Action item A >> In the obituary of Edward R. Torkelson below, in what year did he and a partner launch Eden Systems?
Action item B >> Shorten the paragraph of the Edward R. Torkelson obituary that begins "Following high school, Ed parlayed," keeping its main facts.
Action item C >> Resume the Edward R. Torkelson obituary after its last sentence.

Edward R. Torkelson passed away November 27, 2020 after a lengthy battle with cancer. He was 71 years old.
A life-long resident of the Renton area, Ed was born on October 27, 1949, the oldest child of George and Jean Torkelson. He grew up playing in the parks, streets, and neighborhoods of Renton with his three brothers, sister, and the neighborhood kids. A proud member of the Renton High class of ’67, he formed lasting friendships with his schoolmates and his city rec softball and flag football teammates. Many of these lifelong friends remained part of his regular Tuesday golf outings, referred to affectionately as “my Renton home boys.” The capacity to make and keep friends came naturally to Ed, and it was perhaps his greatest gift.
Following high school, Ed parlayed his local connections into work at the Renton Parks Department. While there he earned a technical degree in computer programming and arrived in the city’s data processing department at an opportune moment. His talent did not go unnoticed, and in several years was promoted to the position of Director of Data Processing.
Ed was able to look beyond the City of Renton and envisioned opportunities at other municipalities, so he opened his own business, Sound Data Services. Business quickly expanded and he, along with a partner, launched Eden Systems in 1981, which focused on developing, installing and supporting application software for city governments. Ed had a keen eye for talent and brought on the brightest and the best as business grew. Throughout the 80s and 90s, he, his partners, and a dedicated team built Eden Systems into a nationally-known company.
Ed and Kathy Kearney married in 1994. Less than ten years later, Ed sold his company to his biggest competitor and promptly retired. Kathy joined him in retirement shortly thereafter, and they devoted their free time to friends, family, and mostly each other. They built their dream home and traveled often, especially loving their visits to Cabo san Lucas and Sun Valley.

Information shown >>
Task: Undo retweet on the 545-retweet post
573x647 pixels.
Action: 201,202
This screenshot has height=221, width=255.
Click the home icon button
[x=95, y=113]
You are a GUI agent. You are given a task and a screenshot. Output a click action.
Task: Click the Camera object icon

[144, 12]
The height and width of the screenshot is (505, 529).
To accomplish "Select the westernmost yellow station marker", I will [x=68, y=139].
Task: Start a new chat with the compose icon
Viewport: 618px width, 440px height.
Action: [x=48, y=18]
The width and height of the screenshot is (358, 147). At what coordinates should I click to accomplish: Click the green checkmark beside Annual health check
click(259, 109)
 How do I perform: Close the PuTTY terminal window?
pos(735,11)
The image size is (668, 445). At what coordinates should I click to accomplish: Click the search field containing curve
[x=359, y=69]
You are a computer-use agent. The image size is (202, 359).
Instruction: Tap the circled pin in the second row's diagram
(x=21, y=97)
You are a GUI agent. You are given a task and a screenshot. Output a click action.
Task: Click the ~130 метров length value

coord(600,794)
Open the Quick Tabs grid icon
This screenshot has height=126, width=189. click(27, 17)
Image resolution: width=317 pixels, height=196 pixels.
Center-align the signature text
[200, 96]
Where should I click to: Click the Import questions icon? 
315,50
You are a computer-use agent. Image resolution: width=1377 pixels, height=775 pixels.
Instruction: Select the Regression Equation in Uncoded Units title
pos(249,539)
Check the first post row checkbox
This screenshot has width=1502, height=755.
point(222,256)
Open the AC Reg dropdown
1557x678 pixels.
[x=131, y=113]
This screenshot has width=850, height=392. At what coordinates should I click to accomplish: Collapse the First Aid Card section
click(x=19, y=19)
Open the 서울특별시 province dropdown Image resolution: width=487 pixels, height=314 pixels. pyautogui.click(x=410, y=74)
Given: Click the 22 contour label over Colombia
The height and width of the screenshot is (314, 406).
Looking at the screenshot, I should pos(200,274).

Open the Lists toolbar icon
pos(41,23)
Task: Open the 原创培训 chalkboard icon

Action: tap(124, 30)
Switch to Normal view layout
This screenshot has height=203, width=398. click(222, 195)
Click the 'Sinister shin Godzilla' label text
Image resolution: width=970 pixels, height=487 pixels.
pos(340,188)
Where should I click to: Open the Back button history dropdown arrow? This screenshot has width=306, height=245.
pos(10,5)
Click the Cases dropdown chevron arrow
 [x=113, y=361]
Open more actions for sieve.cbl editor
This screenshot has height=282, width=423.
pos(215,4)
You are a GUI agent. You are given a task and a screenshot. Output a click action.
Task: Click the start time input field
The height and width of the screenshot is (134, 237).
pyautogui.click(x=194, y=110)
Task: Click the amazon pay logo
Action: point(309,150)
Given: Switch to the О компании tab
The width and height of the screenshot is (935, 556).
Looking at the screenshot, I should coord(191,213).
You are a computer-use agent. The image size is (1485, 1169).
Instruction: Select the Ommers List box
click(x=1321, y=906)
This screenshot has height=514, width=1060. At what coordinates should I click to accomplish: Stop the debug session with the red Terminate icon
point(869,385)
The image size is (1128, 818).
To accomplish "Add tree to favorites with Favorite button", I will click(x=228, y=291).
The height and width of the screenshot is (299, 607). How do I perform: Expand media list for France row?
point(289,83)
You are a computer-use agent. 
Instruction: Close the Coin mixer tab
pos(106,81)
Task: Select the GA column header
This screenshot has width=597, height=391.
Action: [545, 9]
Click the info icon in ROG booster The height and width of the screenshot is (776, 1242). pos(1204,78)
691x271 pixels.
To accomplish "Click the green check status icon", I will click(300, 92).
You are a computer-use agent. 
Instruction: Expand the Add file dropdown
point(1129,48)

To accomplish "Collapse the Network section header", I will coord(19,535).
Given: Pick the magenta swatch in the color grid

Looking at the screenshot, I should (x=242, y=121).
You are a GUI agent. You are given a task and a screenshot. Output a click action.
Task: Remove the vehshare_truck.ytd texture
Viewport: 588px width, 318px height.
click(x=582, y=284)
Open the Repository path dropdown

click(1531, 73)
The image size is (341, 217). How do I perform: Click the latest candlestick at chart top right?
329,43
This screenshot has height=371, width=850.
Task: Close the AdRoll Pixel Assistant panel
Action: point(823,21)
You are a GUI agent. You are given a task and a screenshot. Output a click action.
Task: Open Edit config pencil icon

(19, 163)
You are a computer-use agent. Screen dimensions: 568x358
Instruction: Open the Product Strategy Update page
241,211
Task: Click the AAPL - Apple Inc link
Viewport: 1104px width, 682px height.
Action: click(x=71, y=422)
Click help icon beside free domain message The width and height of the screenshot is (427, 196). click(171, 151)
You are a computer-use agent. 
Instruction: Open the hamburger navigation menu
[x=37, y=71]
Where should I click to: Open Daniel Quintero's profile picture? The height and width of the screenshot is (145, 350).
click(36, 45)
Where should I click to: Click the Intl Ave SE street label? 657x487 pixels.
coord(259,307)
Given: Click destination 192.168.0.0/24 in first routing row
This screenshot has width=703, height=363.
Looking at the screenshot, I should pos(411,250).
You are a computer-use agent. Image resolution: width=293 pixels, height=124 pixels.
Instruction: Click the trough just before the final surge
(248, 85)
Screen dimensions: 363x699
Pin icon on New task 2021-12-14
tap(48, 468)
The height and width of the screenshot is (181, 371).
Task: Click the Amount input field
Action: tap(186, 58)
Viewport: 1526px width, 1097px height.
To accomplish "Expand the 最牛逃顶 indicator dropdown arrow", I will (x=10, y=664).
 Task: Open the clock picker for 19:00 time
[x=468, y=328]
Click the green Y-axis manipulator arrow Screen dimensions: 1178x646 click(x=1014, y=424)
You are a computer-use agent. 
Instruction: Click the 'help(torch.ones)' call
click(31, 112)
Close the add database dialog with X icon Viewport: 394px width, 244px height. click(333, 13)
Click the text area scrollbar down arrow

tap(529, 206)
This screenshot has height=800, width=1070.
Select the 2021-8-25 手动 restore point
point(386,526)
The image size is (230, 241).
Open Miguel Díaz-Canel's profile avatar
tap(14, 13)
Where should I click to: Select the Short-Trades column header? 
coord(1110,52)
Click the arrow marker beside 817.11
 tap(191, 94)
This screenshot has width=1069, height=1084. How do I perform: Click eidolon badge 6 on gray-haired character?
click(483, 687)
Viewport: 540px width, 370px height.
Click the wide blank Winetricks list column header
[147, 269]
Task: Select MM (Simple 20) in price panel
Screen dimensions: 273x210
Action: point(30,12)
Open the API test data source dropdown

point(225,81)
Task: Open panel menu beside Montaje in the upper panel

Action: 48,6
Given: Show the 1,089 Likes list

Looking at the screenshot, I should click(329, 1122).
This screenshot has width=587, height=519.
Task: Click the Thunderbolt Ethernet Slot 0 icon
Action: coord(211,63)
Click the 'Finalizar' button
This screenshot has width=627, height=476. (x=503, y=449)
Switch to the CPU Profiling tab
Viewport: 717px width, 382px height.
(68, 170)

Task response A >> 1981

Task response B >> After high school, Ed used his local connections to get work at the Renton Parks Department. There he earned a technical degree in computer programming and moved into the city's data processing department. Within several years he was promoted to Director of Data Processing.

Task response C >>
His hobbies and interests were wide and varied. Ed was a tenacious crossworder, ruthless in cribbage and card games, and gracious over dinner with friends. He loved his practical jokes, like covertly scrambling televisions with a watch remote, then “helping” a frustrated friend or hapless employee to reset things.
Ed was a true Seahawks fan, holding season tickets from the inaugural 1976 season and attended home games for 44 years as well as all three of their Super Bowl games. Saturdays in the fall were dedicated to Husky games along with attendant tailgating and sailgating. Ed also traveled to many big away games and considered these weekends some of his most memorable times with friends.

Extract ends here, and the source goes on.